Okuma parçası:
Osman CAN
Darbe Anayasası bile askerliği değil, yalnızca vatan hizmetini zorunlu kılıyorken Askerlik Kanunu’nda öngörülen “Her erkek, işbu kanun mucibince askerlik yapmaya mecburdur” ibaresi ne ‘yaman çelişki’dir.
Avrupa Konseyi Bakanlar Komitesi’yle ilgili olarak önceki gün medyaya yansıyan açıklamalara bakılırsa, Türkiye’yi insan hakları konusunda esaslı bir problemin beklediği anlaşılıyor. Avrupa İnsan Hakları Mahkemesi’nin vicdani Retçi Osman Murat Ülke ile ilgili verdiği karar gereği ihlali sona erdirecek yasal düzenleme yapılması için Türkiye’ye aralık ayına kadar süre tanınmış durumda. Karar 2006 yılında verildiğine göre, bu konudaki ayak sürümenin 5 yılı geride bıraktığı anlaşılıyor.
Hatırlanırsa vicdani kanaati gereği askerlik yapmak istemeyen Osman Murat Ülke, zorla askerliğe alınıp, gereğini de yerine getirmediği için her defasında emre itaatsizlik nedeniyle ceza almakta, diğer yandan vicdanı ret kararını açıkladığından dolayı da halkı askerlikten soğutma suçu işlediği gerekçesiyle yargılanmaktaydı.
Avrupa İnsan Hakları Mahkemesi’ne başvuran Ülke haklı bulunmuş, Türkiye bir yandan tazminat ödemeye mahkûm olurken, diğer yandan vicdani retçilerin karşılaştığı sorunlar nedeniyle Türkiye’den yasal düzenleme yapılması talep edilmişti.
Kaçınılmaz olan hangisi?
AİHM’in gerekçesine bakıldığında şu hususlar göze çarpmaktadır:
Ülke askerlik hizmetini vicdani kanaatleri nedeniyle reddetmesinin ardından uzun süreli kovuşturmalara ve mahkûmiyetlere rağmen, askerlik hizmetinden muaf tutulmamaktadır;
Türk hukuk mevzuatında reddedenler bakımından özel bir hüküm bulunmaması nedeniyle vicdani retçiler sonu kesilmeyecek kovuşturma ve mahkûmiyetlerle yaşamları kararabilmekte, yalnızca askerlik yapmamaları nedeniyle yaşamlarının sonuna kadar bu tehdit altında yaşamak zorunda kalmaktadır. Bu sonuç güdülen amaçla orantılı değildir.
Mahkeme, uygulanan yaptırım sisteminin vicdani retçilerin entelektüel kişiliğini ezdiği, başvurucuyu aşağılayan ve onu alçaltan korku ve tedirginlik hislerinin doğmasına neden olduğu; vicdani direncini ve kararlılığını kırmayı amaçlayarak, onu neredeyse “sivil ölüm”e zorladığı gerçeğinden hareketle, yaptırımın demokratik bir toplumdaki cezalandırma rejimine aykırı düştüğü sonucuna ulaşmaktadır.

Öğeler:

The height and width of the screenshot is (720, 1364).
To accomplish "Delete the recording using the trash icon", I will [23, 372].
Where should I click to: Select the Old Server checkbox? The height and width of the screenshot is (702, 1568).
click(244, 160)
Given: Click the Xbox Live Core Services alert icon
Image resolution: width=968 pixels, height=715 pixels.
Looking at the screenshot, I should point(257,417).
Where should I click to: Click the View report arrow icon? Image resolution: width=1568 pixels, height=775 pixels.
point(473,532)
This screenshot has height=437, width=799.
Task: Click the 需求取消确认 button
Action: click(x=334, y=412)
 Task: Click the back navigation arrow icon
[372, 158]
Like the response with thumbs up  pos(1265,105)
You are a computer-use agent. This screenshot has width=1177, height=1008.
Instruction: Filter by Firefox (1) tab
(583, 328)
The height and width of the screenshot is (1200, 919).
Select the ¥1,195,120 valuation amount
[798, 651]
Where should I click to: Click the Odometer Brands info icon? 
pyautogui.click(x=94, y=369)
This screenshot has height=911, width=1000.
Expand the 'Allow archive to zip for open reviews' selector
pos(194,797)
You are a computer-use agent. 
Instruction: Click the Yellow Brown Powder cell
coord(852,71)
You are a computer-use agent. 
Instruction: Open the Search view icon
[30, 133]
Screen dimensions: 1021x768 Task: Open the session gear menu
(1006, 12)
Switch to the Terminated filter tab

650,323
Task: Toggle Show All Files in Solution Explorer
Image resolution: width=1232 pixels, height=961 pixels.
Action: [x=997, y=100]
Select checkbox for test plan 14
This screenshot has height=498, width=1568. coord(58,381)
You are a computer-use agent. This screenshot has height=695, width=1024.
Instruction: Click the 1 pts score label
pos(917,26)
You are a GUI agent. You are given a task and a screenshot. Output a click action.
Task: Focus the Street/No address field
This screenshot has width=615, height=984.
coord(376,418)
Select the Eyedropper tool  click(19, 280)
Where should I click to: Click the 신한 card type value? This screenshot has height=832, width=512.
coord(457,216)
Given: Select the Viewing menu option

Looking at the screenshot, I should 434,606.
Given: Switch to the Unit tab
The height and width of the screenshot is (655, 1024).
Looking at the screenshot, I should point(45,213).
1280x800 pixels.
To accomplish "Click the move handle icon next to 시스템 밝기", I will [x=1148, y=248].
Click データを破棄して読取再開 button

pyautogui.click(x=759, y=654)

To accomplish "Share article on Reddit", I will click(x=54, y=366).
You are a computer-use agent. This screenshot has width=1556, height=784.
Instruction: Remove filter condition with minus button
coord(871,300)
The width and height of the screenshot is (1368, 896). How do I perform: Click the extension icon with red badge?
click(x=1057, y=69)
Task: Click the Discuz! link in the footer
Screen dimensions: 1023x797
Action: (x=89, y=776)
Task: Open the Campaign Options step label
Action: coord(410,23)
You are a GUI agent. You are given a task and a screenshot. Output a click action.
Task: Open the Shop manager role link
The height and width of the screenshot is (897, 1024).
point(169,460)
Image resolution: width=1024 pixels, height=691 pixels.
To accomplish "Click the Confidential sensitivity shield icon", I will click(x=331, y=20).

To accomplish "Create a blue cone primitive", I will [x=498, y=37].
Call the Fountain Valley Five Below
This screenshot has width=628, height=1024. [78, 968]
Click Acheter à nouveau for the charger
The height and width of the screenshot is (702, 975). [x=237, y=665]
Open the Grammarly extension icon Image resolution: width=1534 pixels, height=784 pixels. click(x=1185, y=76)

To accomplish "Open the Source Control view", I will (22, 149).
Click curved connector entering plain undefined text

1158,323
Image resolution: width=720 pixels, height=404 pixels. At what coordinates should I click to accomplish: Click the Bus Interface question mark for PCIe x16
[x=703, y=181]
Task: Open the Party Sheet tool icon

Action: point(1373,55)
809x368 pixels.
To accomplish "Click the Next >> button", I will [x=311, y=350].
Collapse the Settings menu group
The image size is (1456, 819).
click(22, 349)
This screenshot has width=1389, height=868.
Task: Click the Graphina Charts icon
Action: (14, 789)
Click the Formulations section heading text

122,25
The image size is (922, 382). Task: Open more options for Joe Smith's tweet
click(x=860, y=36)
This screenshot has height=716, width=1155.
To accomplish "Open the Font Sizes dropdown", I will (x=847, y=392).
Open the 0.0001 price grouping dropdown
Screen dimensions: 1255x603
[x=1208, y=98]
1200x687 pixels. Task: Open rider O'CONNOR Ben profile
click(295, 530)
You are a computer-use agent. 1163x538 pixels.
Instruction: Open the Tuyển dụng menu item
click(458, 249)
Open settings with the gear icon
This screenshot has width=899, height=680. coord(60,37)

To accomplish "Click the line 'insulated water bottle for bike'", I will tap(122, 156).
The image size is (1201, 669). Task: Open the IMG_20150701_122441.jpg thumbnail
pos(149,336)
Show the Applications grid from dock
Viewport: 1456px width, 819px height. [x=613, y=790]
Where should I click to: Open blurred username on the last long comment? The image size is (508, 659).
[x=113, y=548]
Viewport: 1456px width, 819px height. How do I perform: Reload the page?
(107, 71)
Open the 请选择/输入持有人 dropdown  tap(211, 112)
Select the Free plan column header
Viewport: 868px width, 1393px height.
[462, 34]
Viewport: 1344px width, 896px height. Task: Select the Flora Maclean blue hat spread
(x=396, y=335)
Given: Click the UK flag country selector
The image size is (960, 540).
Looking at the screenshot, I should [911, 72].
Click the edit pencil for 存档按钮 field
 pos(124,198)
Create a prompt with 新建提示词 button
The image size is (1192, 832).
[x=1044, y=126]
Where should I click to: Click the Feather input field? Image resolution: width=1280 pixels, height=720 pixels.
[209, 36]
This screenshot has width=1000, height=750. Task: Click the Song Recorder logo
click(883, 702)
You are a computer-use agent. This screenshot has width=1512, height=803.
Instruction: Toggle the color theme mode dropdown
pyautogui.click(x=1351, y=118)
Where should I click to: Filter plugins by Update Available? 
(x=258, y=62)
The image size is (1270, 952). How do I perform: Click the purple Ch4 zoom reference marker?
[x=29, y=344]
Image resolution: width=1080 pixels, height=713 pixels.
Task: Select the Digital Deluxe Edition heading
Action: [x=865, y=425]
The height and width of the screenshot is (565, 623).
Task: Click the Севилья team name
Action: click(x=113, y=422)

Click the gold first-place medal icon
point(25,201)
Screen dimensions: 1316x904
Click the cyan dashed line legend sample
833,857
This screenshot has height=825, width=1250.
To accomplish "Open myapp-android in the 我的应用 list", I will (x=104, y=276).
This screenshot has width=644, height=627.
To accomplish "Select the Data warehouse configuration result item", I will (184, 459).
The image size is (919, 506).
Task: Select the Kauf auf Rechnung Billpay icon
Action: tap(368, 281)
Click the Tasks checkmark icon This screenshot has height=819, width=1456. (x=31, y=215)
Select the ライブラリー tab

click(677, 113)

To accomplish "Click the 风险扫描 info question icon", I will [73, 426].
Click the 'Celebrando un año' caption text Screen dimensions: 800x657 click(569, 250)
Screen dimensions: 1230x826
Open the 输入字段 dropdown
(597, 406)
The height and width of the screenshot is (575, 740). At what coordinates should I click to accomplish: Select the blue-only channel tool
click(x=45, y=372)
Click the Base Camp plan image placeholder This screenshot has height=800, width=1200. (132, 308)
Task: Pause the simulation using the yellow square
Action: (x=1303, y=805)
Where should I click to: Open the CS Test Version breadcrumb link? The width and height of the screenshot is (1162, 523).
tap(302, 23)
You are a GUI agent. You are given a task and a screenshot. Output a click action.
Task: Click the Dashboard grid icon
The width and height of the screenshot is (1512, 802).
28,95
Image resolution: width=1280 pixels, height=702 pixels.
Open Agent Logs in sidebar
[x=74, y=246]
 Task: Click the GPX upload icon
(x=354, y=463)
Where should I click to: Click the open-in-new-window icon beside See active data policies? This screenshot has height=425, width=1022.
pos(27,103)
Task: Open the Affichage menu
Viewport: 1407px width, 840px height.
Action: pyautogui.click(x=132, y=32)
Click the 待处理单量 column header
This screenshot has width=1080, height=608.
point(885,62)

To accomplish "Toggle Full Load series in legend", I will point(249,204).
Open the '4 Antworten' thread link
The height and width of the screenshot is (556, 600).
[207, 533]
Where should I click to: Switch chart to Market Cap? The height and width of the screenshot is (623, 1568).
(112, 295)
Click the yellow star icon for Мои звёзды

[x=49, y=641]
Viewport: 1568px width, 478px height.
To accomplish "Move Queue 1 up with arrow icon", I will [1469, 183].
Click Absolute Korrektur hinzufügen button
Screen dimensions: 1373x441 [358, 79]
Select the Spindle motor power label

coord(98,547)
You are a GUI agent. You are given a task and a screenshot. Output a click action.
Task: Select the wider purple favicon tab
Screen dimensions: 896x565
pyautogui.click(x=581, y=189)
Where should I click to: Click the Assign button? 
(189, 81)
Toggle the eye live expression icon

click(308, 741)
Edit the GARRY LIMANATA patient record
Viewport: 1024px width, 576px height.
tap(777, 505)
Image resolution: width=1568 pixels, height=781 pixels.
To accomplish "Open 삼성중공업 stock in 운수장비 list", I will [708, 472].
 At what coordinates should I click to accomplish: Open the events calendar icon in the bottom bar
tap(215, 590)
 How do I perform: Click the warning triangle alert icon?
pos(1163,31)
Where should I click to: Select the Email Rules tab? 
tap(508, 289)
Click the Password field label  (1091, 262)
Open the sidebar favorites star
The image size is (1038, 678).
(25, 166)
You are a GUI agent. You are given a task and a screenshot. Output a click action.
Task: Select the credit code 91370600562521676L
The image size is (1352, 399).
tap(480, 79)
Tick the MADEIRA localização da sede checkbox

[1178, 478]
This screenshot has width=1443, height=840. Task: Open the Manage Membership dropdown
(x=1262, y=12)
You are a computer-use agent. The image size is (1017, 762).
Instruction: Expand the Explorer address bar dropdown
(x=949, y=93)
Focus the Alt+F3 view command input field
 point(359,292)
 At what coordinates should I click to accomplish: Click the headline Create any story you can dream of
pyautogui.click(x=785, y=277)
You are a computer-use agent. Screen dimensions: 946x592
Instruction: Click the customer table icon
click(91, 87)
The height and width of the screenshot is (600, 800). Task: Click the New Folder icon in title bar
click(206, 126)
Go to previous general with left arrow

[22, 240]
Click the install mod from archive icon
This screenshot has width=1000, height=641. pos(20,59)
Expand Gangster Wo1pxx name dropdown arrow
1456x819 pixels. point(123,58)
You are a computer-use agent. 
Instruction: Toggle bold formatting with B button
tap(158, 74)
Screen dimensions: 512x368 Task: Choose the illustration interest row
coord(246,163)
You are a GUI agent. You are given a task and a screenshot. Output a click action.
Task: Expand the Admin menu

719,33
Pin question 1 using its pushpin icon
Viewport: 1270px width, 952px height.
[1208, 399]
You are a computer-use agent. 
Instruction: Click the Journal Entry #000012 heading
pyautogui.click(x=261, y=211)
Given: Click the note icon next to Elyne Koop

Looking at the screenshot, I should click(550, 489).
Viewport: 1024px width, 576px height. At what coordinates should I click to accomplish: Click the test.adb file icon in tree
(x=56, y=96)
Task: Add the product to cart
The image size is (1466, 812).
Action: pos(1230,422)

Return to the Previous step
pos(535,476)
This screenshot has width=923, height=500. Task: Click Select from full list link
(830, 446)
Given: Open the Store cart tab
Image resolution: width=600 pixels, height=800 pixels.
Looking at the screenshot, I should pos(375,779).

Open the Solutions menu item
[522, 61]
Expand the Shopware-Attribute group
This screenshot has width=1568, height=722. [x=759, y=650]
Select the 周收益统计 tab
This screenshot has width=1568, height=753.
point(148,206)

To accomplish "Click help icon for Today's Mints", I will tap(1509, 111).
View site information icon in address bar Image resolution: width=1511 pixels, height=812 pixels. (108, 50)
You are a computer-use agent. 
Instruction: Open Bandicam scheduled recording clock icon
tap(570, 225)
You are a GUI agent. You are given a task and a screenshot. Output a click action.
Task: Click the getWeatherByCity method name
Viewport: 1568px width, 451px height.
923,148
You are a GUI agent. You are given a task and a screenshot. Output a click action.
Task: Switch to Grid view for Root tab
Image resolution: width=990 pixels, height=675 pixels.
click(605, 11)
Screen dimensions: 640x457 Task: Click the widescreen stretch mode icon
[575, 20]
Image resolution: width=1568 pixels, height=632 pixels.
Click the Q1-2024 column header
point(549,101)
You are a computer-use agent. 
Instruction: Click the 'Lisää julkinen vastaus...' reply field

Yönerge 1: Vicdani ret yazısında "Avrupa İnsan Hakları Mahkemesi’ne" ile başlayıp "Kaçınılmaz olan hangisi?" sözlerine kadar süren bölümü harfi harfine yazın.
Yönerge 2: Vicdani ret yazısına göre Mahkeme, uygulanan yaptırım sisteminin vicdani retçiler ve başvurucu üzerinde hangi etkileri doğurduğunu belirtiyor? Bunların hepsini sıralayın.
Yönerge 3: Vicdani ret yazısını son cümlesinden sonra gelecek biçimde sürdürün.

Alıştırma yanıtı 1:
Avrupa İnsan Hakları Mahkemesi’ne başvuran Ülke haklı bulunmuş, Türkiye bir yandan tazminat ödemeye mahkûm olurken, diğer yandan vicdani retçilerin karşılaştığı sorunlar nedeniyle Türkiye’den yasal düzenleme yapılması talep edilmişti.
Kaçınılmaz olan hangisi?

Alıştırma yanıtı 2:
- Vicdani retçilerin entelektüel kişiliğini ezmesi
- Başvurucuyu aşağılayan ve onu alçaltan korku ve tedirginlik hislerinin doğmasına neden olması
- Başvurucunun vicdani direncini ve kararlılığını kırmayı amaçlaması
- Başvurucuyu neredeyse "sivil ölüm"e zorlaması

Alıştırma yanıtı 3:
Türkiye AİHM’in bundan beş yıl önce verdiği kararda belirttiği sonuçları halen ortadan kaldırabilmiş değil. Tutumları nedeniyle yargılanan, ceza alan, soruşturma ve kovuşturma tehdidi altında bulunan birçok vicdani retçi bulunduğu gibi, bunların hakkını savunduğundan dolayı halkı askerlikten soğutma suçu işlediği gerekçesiyle yargılanan birçok yazar ve entelektüel de bulunmakta. Tüm bunların Türkiye’nin mahkûmiyetine neden olması ise kesin gibi.
Peki bundan kaçınmak imkansız mı?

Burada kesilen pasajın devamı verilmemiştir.